The Miata was designed mainly in Irvine. Crucial market research was conducted in a Pasadena auditorium. Road tests were run from Orange County to Santa Barbara. All to produce what auto designers call the California car.

"If there's anything that fits the image of a California car, this is it," Jordan said. "We wanted it to give a feeling of freedom, you know, taking the top down, getting out on the back roads, opening the throttle and letting go."

In the last decade, American and Japanese auto makers have opened satellite design studios in anonymous industrial parks scattered from Thousand Oaks to San Diego. There are now 11 of them, employing a total of more than 60 auto designers who sketch, sculpt clay models of cars and tinker with computer mock-ups, hoping to find some untapped reserve of inspiration.

Similarly, American firms conduct more automotive market clinics and focus groups in Southern California than in any other section of the country. The Japanese bring their own peculiarly personal brand of research. Toting questionnaires and videotape cameras, they join motorists on shopping and camping trips, snoop after them as they drive, even move into their homes.

Last summer, Nissan dispatched Takashi Morimoto, a bespectacled intern from Tokyo headquarters, to a middle-class Costa Mesa neighborhood to unearth the "life style in a newly developed town" for a future car model.

There, Morimoto lived with an Orange County family, the Frenches, for a month and a half, observing, questioning and filling up pages of a notebook each night in his guest room. He accompanied the family on trips to shopping centers. He photographed their house from dozens of angles, then drove alone around the neighborhood, shooting every home on the block. This last activity was noticed a policeman, who pulled Morimoto over on suspicion of casing the homes for a robbery. Luckily, the Frenches were in that day.

The family found Morimoto to be a quiet guest, if somewhat curious. "He was very polite and all," said 18-year-old Sheryl French. "He did follow us everywhere, though. Even when we worked in the garage, he would be there."

Operatives like Morimoto come lured by the region's image as a hotbed of inspiration. "This is the place where trends start," said John Schinella, head designer at General Motors' Advanced Concept Center in Thousand Oaks. "We're here to pick up on them before someone else does."

Said George Peterson, an automotive research consultant who has worked with American and Japanese firms: "They have to play here. Since just about everyone is designing and doing research in Southern California, anyone who doesn't is going to have a hard time competing."

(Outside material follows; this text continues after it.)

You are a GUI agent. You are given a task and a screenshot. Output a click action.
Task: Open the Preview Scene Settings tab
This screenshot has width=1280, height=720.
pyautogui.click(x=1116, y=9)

Whether or not inspiration can be cultivated like a suntan, it is essential to good design, car people say. And good design is a strong selling tool. A "smiley" feeling from a car's grill or a gentle contour to a roof, they insist, can be a subtle incentive to a buyer.

"You don't see too many people out polishing their refrigerators," said Ronald C. Hill, chairman of the Art Center College of Design, the Pasadena campus that trains many of the auto industry's most accomplished stylists.

For students and veteran designers alike, Southern California's inspiration comes in part from its inexhaustible variety of automobiles. When Mark Jordan came to Pasadena in 1974 as an Art Center student, he found the expected mix of Japanese compacts, American family cars and European luxury sedans. He was awed by the daily parade of "eyeball cars"--Lamborghinis, Citroens, Ferraris, obscure European models and flawless antiques dating back to the 1920s.